27 OCTOBRE - ESSAI Etats-Unis

Au seuil de la mort, Socrate ne parle pas, il chante. Parce que la musique peut, mieux que les mots, exprimer l'indicible. Mais à y bien réfléchir, le langage n'est-il pas avant toute chose sons, mélodie, rythme ? Si abstraite soit-elle, la pensée qui se déploie dans le verbe ne saurait se dépouiller de sa musicale peau. Le style, même en philosophie, ne constitue pas les simples oripeaux de purs concepts, les mots en tant que sons générateurs d'images engrossent l'esprit. La parole, à savoir l'acte physique de parler, est créatrice ; le logos (sens), avant d'être logique, est poétique (du grec poiêsis, "création"). Heidegger rappelle que "le langage parle", et George Steiner, grand lecteur du philosophe allemand, parle quant à lui de "poésie de la pensée". La formule est le titre que l'auteur de Réelles présences a donné à son dernier ouvrage. Il y souligne que la forme est indissociable du fond : "En philosophie comme en littérature, le style est substance." Les métaphysiques d'un Descartes, d'un Spinoza ou d'un Leibniz ont été conditionnées par un latin tardif et artificiel, la latinité idéale de l'Europe des Lumières. "Derrida est inconcevable hors du jeu de mots initié par le Surréalisme et Dada." Certains philosophes, comme Nietzsche ou Heidegger, se sont certes essayés à forger leur propre langue, une sorte d'idiolecte, mais "cette démarche [...] est elle-même saturée par le contexte oratoire, familier ou esthétique".

La poésie tente de renouveler les formes lexicales, la philosophie entend les dépasser, éclaircir le langage et emprunter d'autres voies (logique formelle, mathématiques) pour accéder à la vérité.
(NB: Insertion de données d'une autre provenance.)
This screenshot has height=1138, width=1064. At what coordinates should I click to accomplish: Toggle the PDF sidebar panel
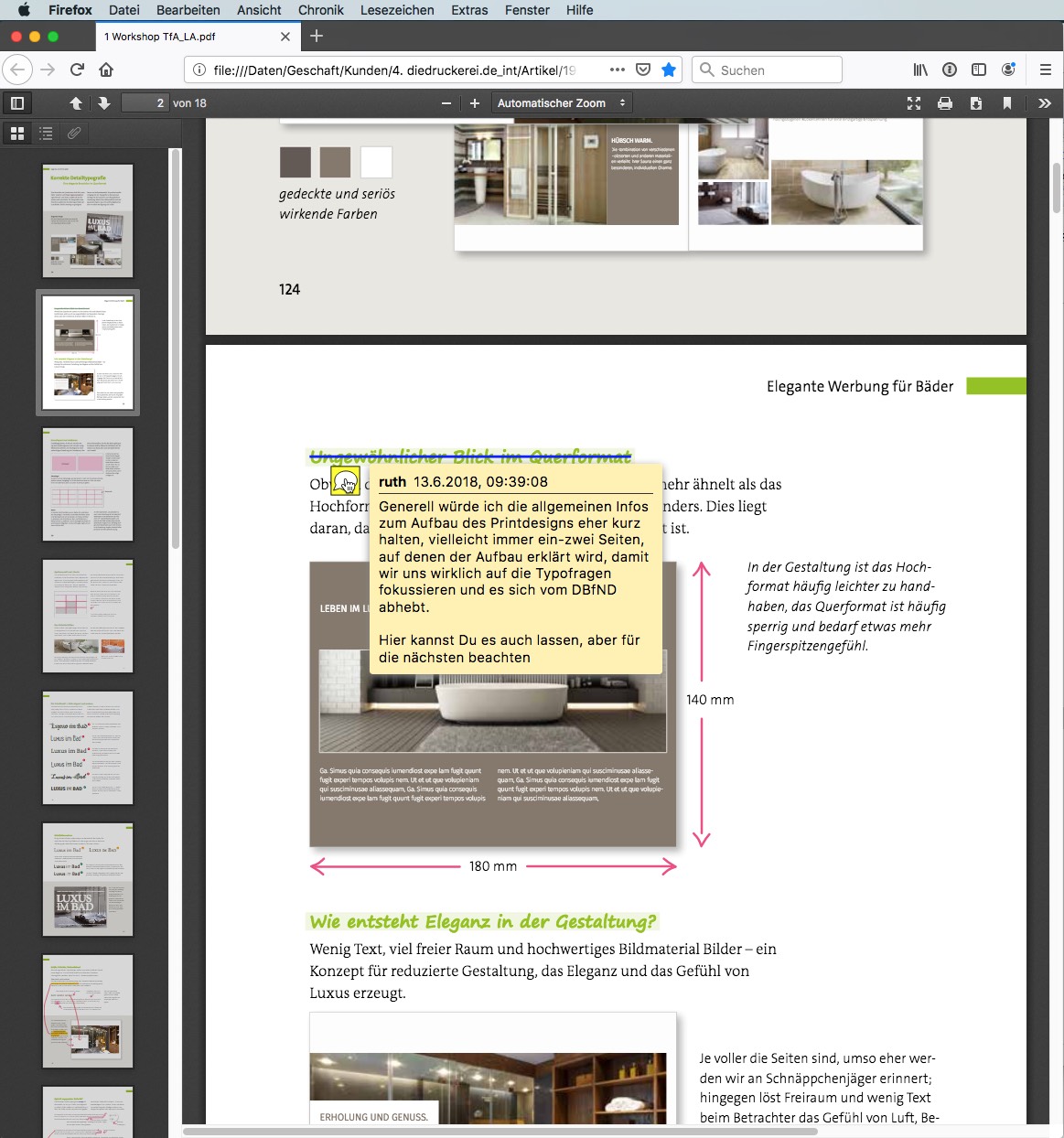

Mais quoique ce soit leur dessein et leurs moyens, une chose est certaine : toutes deux s'ancrent dans "le discours humain qui demeure la matrice totale". Au XXe siècle, les cartes se sont brouillées, et il est dé-sormais vain de faire des distinctions aussi nettes. "Après Bergson, le philosophe est en même temps écrivain. Il peut lui-même produire des fictions ou du théâtre, comme Sartre." Evanoui le rêve d'un savoir encyclopédique, on reconnaît avec Wittgenstein ou Beckett que le fragment ou le silence seront plus éloquents que n'importe quel énoncé systématique. Car l'époque contemporaine, c'est aussi la boucherie de 14-18, la Shoah, les totalitarismes fasciste et stalinien..., et partant une remise en question du statut même du langage, de ce qui nous fait homme. Peut-on encore écrire un poème après Auschwitz ? se demandait Adorno au lendemain de la guerre.

Aujourd'hui, une autre catastrophe - une autre perte du sens - nous guette, dans le délire communicationnel des nouvelles technologies (l'incessant bla-bla d'Internet et autres tweets), c'est la langue elle-même qui s'appauvrit, et il est à espérer avec notre auteur à la "conscience obsolescente" que "quelque part un chanteur rebelle, un philosophe ivre de solitude dira "Non"".